[Records drawn from a dataset]
################
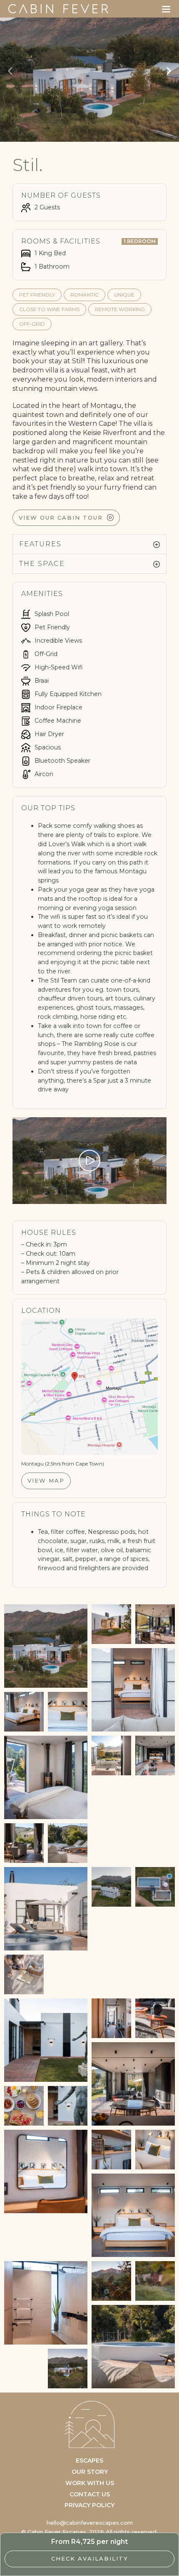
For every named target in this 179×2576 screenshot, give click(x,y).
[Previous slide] (10, 70)
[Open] (166, 8)
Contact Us (90, 2494)
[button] (89, 544)
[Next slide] (168, 70)
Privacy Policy (89, 2505)
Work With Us (89, 2483)
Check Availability (89, 2558)
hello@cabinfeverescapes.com (90, 2522)
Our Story (90, 2471)
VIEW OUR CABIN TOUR (61, 517)
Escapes (89, 2460)
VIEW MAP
################
Please return the lines above exactly, with the pictures omitted.

Task output ::
For every named target in this 179×2576 screenshot, give click(x,y).
[Previous slide] (10, 70)
[Open] (166, 8)
Contact Us (90, 2494)
[button] (89, 544)
[Next slide] (168, 70)
Privacy Policy (89, 2505)
Work With Us (89, 2483)
Check Availability (89, 2558)
hello@cabinfeverescapes.com (90, 2522)
Our Story (90, 2471)
VIEW OUR CABIN TOUR (61, 517)
Escapes (89, 2460)
VIEW MAP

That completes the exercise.